16

 

 

 

Schweigend saßen Willem und Pia im Auto, beobachteten neidisch die Menschen, die in Parks, Kinos und Museen strömten, Vergnügungen nachgingen, an denen sie nicht teilhaben konnten. Sie hatten mit dem Leben, das sich um sie herum abspielte, nichts zu tun, waren aus den allgemeinen Abläufen herausgefallen. Sie waren gezwungen, in Pias Dachwohnung zurückzukehren wie Ausgestoßene auf eine abgelegene Insel.

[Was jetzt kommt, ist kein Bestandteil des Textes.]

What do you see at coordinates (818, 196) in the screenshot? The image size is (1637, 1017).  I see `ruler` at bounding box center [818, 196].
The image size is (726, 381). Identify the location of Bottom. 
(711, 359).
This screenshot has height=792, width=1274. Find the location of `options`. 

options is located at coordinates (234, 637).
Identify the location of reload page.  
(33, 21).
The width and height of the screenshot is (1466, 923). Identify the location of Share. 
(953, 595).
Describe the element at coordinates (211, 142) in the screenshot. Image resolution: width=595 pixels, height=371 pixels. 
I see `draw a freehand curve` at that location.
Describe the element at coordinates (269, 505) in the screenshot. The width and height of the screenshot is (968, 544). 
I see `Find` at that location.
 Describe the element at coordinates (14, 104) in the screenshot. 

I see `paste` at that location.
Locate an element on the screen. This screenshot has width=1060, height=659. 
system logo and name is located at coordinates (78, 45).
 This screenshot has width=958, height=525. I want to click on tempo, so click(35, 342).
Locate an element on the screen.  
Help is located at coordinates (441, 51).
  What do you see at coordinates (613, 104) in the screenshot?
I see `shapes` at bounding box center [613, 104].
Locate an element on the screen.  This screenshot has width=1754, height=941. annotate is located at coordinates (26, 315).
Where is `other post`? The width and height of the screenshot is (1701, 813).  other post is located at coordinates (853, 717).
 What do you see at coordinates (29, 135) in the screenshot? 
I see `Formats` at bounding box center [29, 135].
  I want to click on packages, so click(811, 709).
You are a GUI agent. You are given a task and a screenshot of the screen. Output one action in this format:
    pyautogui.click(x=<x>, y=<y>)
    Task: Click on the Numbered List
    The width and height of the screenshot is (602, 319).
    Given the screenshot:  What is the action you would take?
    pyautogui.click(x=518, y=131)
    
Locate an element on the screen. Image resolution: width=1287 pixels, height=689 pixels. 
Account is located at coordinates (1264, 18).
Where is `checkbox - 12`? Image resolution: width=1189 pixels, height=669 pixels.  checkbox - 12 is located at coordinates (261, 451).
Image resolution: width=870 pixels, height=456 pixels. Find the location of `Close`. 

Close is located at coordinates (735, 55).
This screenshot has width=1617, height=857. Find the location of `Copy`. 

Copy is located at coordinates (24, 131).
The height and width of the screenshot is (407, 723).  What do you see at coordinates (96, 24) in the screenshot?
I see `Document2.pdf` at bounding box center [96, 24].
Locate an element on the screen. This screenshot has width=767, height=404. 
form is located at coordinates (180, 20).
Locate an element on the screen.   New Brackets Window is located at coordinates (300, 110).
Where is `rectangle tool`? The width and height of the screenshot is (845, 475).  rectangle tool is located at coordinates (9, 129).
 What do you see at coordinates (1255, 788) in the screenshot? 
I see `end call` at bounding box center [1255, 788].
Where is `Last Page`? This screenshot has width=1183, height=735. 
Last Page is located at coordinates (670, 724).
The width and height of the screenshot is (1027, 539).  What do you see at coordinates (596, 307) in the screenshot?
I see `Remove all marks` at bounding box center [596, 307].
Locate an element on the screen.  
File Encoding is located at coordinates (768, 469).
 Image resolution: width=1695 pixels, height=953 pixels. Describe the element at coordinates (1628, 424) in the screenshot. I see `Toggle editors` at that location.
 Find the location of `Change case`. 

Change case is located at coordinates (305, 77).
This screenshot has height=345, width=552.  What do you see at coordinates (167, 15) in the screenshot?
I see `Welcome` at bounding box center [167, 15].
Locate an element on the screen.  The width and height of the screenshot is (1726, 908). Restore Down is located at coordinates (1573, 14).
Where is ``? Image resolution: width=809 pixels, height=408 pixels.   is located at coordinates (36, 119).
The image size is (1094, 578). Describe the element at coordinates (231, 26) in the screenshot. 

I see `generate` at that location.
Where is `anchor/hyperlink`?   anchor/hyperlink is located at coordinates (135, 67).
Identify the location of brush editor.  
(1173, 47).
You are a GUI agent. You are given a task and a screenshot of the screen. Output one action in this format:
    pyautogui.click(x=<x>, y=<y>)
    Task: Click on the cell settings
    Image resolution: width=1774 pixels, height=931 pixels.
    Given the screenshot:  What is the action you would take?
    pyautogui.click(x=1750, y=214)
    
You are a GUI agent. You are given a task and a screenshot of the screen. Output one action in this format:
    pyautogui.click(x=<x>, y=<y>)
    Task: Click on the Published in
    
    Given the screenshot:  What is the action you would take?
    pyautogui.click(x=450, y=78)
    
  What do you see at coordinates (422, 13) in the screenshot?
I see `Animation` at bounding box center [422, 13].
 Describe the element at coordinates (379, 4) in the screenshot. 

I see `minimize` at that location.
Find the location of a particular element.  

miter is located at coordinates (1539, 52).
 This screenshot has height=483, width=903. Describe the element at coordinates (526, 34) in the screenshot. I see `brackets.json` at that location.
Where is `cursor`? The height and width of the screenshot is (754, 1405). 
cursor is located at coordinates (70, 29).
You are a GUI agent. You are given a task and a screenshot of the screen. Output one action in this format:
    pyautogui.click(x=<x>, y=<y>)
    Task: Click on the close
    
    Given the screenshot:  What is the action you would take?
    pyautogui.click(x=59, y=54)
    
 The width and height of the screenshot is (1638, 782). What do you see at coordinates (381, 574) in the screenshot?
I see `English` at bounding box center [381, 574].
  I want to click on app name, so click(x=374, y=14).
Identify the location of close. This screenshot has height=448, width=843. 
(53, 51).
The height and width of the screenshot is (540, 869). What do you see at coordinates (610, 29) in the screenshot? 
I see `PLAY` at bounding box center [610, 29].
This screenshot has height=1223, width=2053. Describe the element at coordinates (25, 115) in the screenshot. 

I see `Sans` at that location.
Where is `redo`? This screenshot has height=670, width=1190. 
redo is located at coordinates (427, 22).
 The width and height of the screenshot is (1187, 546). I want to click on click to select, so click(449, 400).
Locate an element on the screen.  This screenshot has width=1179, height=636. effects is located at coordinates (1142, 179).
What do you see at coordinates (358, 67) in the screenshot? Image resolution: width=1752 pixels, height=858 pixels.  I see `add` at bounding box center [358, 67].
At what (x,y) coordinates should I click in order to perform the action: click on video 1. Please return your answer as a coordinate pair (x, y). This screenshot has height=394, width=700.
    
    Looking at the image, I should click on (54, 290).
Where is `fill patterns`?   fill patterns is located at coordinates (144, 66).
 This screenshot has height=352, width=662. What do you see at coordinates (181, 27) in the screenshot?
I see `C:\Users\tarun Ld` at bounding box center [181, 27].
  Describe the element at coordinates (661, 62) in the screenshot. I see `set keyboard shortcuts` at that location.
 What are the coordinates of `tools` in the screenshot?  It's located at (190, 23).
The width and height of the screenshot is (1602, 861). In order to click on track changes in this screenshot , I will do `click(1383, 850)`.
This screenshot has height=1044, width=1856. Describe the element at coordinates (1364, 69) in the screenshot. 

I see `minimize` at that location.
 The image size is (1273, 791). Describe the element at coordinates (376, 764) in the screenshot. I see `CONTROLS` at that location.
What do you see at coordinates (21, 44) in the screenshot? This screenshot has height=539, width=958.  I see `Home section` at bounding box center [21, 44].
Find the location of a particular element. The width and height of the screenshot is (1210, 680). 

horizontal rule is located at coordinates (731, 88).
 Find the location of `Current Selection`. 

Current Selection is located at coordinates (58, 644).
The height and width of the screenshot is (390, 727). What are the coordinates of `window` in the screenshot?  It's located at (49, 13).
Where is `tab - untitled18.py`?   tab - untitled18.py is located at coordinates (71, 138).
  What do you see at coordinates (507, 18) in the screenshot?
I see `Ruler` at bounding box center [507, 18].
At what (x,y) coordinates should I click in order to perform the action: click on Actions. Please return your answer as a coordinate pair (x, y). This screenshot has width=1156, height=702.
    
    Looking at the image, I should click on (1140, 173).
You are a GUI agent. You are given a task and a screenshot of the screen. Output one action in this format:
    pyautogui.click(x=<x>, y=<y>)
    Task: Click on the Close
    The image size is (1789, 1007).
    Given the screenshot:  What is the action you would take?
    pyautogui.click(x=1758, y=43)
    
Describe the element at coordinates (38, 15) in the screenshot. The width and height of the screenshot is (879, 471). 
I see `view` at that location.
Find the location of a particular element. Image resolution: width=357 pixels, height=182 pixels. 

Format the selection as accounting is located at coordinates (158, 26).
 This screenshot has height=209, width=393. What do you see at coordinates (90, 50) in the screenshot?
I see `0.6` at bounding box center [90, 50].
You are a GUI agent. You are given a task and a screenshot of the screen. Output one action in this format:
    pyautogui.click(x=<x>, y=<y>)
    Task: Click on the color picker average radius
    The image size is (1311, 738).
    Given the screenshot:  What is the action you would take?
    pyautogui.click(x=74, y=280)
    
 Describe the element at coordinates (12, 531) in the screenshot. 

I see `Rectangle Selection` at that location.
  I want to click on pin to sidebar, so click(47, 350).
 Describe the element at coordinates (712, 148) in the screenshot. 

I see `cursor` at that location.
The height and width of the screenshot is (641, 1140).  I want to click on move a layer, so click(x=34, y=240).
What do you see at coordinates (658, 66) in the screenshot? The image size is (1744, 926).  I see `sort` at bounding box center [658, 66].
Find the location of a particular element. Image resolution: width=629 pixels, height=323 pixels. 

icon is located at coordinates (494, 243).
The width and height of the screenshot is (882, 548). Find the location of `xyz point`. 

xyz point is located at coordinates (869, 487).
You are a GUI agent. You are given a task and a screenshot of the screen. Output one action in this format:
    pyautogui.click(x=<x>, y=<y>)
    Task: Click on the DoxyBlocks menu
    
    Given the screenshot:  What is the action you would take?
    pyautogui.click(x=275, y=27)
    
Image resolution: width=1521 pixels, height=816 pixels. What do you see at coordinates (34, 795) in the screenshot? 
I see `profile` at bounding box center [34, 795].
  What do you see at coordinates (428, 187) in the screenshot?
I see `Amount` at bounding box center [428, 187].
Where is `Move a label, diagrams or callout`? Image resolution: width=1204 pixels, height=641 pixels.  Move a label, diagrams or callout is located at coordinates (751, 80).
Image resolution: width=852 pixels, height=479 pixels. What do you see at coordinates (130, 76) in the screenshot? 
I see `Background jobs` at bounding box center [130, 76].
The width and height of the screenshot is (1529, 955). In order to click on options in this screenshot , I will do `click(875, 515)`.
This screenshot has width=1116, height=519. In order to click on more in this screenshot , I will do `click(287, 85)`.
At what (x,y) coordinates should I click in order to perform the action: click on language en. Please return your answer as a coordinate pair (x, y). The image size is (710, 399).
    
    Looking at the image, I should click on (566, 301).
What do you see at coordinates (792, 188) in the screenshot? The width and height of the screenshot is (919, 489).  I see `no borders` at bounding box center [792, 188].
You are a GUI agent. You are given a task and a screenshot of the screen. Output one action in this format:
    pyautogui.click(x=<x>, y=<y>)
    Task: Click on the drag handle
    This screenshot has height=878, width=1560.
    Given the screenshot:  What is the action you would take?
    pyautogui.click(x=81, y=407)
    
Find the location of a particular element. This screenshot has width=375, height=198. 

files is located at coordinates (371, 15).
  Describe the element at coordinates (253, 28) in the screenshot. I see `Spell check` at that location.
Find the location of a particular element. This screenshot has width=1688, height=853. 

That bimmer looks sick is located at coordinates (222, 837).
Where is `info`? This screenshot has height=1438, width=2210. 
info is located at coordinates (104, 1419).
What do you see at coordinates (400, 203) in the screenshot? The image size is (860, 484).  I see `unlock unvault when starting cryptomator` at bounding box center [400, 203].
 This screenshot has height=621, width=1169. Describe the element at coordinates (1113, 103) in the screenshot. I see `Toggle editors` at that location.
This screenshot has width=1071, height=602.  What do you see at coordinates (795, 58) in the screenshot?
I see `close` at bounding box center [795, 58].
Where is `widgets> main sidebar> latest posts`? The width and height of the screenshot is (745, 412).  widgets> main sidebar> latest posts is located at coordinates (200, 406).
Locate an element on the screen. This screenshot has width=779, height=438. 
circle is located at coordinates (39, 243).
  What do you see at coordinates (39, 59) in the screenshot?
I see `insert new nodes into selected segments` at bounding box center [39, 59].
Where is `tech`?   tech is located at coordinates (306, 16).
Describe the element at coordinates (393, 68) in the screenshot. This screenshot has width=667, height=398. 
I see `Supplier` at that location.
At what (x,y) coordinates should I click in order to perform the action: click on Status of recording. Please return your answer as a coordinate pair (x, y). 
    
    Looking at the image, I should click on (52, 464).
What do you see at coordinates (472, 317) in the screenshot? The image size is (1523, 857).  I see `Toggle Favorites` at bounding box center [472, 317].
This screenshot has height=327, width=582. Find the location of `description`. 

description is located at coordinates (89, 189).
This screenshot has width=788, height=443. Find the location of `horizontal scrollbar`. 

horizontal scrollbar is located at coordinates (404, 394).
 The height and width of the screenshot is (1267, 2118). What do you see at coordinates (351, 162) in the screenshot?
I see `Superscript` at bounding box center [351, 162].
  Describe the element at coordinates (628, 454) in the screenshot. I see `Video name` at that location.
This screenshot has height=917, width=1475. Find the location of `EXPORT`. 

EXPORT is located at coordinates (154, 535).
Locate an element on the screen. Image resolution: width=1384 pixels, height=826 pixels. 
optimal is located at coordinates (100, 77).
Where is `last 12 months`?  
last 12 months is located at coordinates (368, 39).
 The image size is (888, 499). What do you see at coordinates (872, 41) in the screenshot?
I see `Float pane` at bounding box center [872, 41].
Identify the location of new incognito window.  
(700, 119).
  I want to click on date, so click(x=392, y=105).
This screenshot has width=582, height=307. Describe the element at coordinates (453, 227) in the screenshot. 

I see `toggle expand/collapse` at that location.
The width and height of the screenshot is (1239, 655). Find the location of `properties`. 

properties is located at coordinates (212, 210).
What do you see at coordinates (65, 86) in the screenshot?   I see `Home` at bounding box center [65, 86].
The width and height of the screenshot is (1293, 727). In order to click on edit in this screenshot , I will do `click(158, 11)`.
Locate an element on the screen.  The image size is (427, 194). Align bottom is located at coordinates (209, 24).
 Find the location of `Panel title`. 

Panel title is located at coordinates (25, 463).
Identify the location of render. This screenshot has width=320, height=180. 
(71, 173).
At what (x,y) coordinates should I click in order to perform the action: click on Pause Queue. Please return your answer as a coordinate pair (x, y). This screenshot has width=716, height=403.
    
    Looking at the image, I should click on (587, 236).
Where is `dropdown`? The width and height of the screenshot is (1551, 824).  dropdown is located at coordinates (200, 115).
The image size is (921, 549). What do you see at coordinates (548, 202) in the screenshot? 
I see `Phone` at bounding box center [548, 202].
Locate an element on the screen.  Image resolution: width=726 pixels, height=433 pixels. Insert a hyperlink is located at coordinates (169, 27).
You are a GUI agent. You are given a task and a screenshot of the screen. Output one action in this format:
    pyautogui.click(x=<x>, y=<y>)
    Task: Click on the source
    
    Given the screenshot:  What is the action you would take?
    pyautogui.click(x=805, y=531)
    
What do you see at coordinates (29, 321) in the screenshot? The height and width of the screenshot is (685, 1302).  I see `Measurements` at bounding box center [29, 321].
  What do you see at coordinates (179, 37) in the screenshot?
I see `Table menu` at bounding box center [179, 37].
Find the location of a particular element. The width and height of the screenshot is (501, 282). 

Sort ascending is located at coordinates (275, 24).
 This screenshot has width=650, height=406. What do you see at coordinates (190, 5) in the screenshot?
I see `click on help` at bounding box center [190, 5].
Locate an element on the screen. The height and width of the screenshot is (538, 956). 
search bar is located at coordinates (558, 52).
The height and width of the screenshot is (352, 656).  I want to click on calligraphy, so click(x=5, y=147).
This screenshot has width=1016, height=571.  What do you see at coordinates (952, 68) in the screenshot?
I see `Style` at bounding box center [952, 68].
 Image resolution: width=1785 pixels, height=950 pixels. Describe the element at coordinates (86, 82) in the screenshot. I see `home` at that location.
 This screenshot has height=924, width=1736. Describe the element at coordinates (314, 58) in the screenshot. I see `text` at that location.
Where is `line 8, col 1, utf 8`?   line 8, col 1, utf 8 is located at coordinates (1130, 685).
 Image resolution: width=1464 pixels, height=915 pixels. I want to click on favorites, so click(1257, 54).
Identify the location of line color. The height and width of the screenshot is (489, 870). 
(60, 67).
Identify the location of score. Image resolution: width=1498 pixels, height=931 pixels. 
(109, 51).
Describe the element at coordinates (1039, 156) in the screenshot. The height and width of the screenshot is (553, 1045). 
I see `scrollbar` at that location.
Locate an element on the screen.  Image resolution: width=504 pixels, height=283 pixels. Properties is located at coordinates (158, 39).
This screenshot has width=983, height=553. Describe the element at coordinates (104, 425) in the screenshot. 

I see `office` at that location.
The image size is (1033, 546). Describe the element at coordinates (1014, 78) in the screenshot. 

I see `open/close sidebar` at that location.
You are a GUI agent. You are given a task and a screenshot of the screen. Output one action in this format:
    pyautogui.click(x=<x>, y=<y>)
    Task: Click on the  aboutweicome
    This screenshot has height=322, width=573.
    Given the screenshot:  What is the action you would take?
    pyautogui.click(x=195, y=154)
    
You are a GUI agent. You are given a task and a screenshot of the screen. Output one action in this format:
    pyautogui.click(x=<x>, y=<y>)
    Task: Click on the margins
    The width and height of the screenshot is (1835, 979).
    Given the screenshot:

Pia schloss die Haustür auf, und das kalte Blau der Wände und steilen Stufen schlug Willem bedrohlich wie eine Welle entgegen.

Es half nichts. Er musste springen. Laut fiel hinter ihm die Tür zu. Das Bild von Nikitas gelbweißem Körper, der oben auf sie wartete, vergrößerte sich nach jeder Treppenbiegung vor seinen Augen, wurde deutlicher, bedrohlicher. Pia ging vor ihm. Plötzlich drängte sich Willem an ihr vorbei, nahm ihr im Vorbeigehen den Schlüssel aus der Hand und stürzte hinauf. Hastig öffnete er die Tür, stolperte über die beiden Stufen zwischen Küche und Wohnzimmer und riss den Vorgang auf.

Erst jetzt blieb er stehen, ganz außer Atem, machte dann einen Schritt nach vorn, schlug die Decke zurück. Nikitas Körper hatte große violette Flecken, vor allem auf dem Brustkorb, aber auch an den Händen und Füßen. Willem nahm auch das Kissen von Nikitas Gesicht. Er erschrak. Das Kissen war ganz feucht, getränkt mit Nikitas Speichel. Sein Mund war weit aufgerissen.

Willem wurde bewusst, wie sehr Nikitas großer starker Körper sich gewehrt haben musste. Den Bruchteil einer Sekunde spürte er das Verlangen, sich niederzuwerfen und den Leichnam anzubeten. Doch dann bemerkte er, wie Pia hinter ihm stand. Er drehte sich um und sah Verzweiflung in ihren Augen.

»Alles wird gut«, sagte Willem.

Er wollte jetzt nicht schwach werden. Er durfte es nicht. Wenn er es nicht aushalten könnte, würde Pia zusammenbrechen. Er führte Pia behutsam aus dem Schlafzimmer hinaus.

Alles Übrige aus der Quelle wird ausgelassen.